| YOUR TASK |
Restate word for word each line of the data, starting at the one containing "sales@graveshamtrophycentre.co.uk (355, 2284)" and running through the last.
· · ·
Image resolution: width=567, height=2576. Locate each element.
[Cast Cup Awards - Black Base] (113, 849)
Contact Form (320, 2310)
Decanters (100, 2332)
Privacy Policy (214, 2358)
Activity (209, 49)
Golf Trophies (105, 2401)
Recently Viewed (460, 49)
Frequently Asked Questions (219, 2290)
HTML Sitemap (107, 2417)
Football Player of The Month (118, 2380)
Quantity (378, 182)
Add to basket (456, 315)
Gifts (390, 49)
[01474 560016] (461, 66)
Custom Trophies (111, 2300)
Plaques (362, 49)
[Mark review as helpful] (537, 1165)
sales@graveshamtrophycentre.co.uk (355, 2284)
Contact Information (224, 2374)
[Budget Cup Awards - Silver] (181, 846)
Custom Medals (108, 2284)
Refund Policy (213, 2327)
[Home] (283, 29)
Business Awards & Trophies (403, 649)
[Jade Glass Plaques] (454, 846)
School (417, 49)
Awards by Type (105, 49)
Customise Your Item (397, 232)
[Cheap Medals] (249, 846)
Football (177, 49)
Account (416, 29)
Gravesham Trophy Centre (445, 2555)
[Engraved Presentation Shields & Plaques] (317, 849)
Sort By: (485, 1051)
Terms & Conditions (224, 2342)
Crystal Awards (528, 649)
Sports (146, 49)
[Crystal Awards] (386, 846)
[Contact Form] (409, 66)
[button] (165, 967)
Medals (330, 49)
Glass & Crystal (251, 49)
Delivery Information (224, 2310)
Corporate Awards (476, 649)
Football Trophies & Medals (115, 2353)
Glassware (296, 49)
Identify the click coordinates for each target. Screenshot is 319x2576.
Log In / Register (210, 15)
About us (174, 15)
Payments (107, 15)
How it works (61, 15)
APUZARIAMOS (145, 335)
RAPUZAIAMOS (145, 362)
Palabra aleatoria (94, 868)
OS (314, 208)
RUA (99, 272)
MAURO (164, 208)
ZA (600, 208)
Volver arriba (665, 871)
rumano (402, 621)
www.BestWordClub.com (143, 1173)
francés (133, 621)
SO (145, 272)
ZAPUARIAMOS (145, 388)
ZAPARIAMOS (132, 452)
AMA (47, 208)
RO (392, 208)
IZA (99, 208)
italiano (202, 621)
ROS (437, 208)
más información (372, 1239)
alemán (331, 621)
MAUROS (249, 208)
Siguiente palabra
· · ·
| RESPONSE AREA |
sales@graveshamtrophycentre.co.uk (355, 2284)
Contact Information (224, 2374)
[Budget Cup Awards - Silver] (181, 846)
Custom Medals (108, 2284)
Refund Policy (213, 2327)
[Home] (283, 29)
Business Awards & Trophies (403, 649)
[Jade Glass Plaques] (454, 846)
School (417, 49)
Awards by Type (105, 49)
Customise Your Item (397, 232)
[Cheap Medals] (249, 846)
Football (177, 49)
Account (416, 29)
Gravesham Trophy Centre (445, 2555)
[Engraved Presentation Shields & Plaques] (317, 849)
Sort By: (485, 1051)
Terms & Conditions (224, 2342)
Crystal Awards (528, 649)
Sports (146, 49)
[Crystal Awards] (386, 846)
[Contact Form] (409, 66)
[button] (165, 967)
Medals (330, 49)
Glass & Crystal (251, 49)
Delivery Information (224, 2310)
Corporate Awards (476, 649)
Football Trophies & Medals (115, 2353)
Glassware (296, 49)
Identify the click coordinates for each target. Screenshot is 319x2576.
Log In / Register (210, 15)
About us (174, 15)
Payments (107, 15)
How it works (61, 15)
APUZARIAMOS (145, 335)
RAPUZAIAMOS (145, 362)
Palabra aleatoria (94, 868)
OS (314, 208)
RUA (99, 272)
MAURO (164, 208)
ZA (600, 208)
Volver arriba (665, 871)
rumano (402, 621)
www.BestWordClub.com (143, 1173)
francés (133, 621)
SO (145, 272)
ZAPUARIAMOS (145, 388)
ZAPARIAMOS (132, 452)
AMA (47, 208)
RO (392, 208)
IZA (99, 208)
italiano (202, 621)
ROS (437, 208)
más información (372, 1239)
alemán (331, 621)
MAUROS (249, 208)
Siguiente palabra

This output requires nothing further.